Text passage:
>> START

Array.Sort && TrySZSort

This article is Part 3 in a 5-Part Series.

Part 1 - Journey through the .NET internals - Sorting
Part 2 - List.Sort internals
Part 3 - This Article
Part 4 - Managed vs Unmanaged code and interop
Part 5 - Calling Conventions

Array.Sort
1. SecuritySafeCritical
2. ReliabilityContract
What is TrySZSort?

In the previous part, we have explored the list internals, ending on Array.Sort function. This one we will go down the rabbit hole and explore source code of Array.Sort with a sneak peek of a mysterious TrySZSort function.

Location in the function call stack. Array.Sort is called from within List.Sort. List is a wrapper around the array. Due to this, call to Sort is redirected to Array.Sort<T> which takes an array as an argument.

List<T>.Sort()
  List<T>.Sort(index = 0, count = Count, comparer=null)
----> Array.Sort<T>(_items, index, count, comparer);
        TrySZSort

Array.Sort

Source code. ¹

[System.Security.SecuritySafeCritical]
[ReliabilityContract(Consistency.MayCorruptInstance, Cer.MayFail)]
public static void Array.Sort<T>(T[] array, int index, int length, IComparer<T> comparer) {

Parameters:

array -> _items from the list
index -> 0 - beginning of the list
length -> count of the list as we want to sort all of it
comparer -> null

There are two interesting attributes added to this function.

SecuritySafeCritical
ReliabilityContract

SecuritySafeCritical

[System.Security.SecuritySafeCritical]

Code Access Security attribute. Marks function as being callable by transparent code. This is a special section of your code (or you can mark the whole assembly to be transparent) that creates a sandboxed limited environment with rules like - cannot call native code, can call only other transparent code or SecuritySafeCritical code, cannot elevate privileges or access protected resources. This feature is not really useful for web developers as we use HTTP and API layer to create our own sandbox with defined can dos and cannot dos in the contract. The situation is different in desktop and library development space. SecuritySafeCritical attribute makes it possible for sandboxed parts of the code to use Sorting. ²³⁴

Cas Level 2

Verifiable code is code that gets compiled to IL and can be proven to not produce any IL that can execute unsafe code, bypass code access security checks or in any way corrupt the state of the CLR. ⁵

ReliabilityContract

[ReliabilityContract(Consistency.MayCorruptInstance, Cer.MayFail)]

This attribute is part of a feature called Constrained Execution Region. It was added to the framework for CLR integration with SQL Server 2005.

>> END

Data:
>> START

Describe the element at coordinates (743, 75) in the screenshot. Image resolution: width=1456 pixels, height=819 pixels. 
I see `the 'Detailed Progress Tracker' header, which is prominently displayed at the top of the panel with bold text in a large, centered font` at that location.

>> END

Problem set:
(a) For each statement, say whether it agrees with the article on Array.Sort, answering yes or no and quoting the article's deciding words: (i) List.Sort passes its call on to Array.Sort<T>; (ii) the comparer handed to Array.Sort<T> here is a custom comparer object; (iii) the SecuritySafeCritical feature is described as very useful for web developers.
(b) Continue the article on Array.Sort from its final sentence.
The lines that come after the article are not needed for either task.

Answers to the exercise:
(a)
(i) Yes: "Due to this, call to Sort is redirected to Array.Sort<T> which takes an array as an argument."
(ii) No: "comparer -> null"
(iii) No: "This feature is not really useful for web developers"

(b)
starting with the SQL Server™ 2005 release, SQL Server is able to host the common language runtime (CLR), allowing stored procedures, functions, and triggers to be written in managed code. Since access to these stored procedures must be fast, SQL Server hosts the CLR in-process. ⁶.

This feature is really useful when you write processes that have to be reliable. And now you might say that hey everything should be reliable, the software I write is also reliable, we have unit tests, defensive coding, it works. Why would I even want to use CER. Well, reliability is not a binary value. It is not like software is either reliable or not. It is like a grayscale. It is like with the cloud then you get SLA⁷ which is not mentioning 100% availability but 99.999%. If you look at AWS S3 even this service is not 100% durable and available. ⁸

SLA example

Google in their great SRE talks series ⁹ defines more metrics like SLI, SLO and Error Budget. The world and software we write is more complicated than that. Writing fully reliable code is probably impossible and reaching each next SLA number costs more and more.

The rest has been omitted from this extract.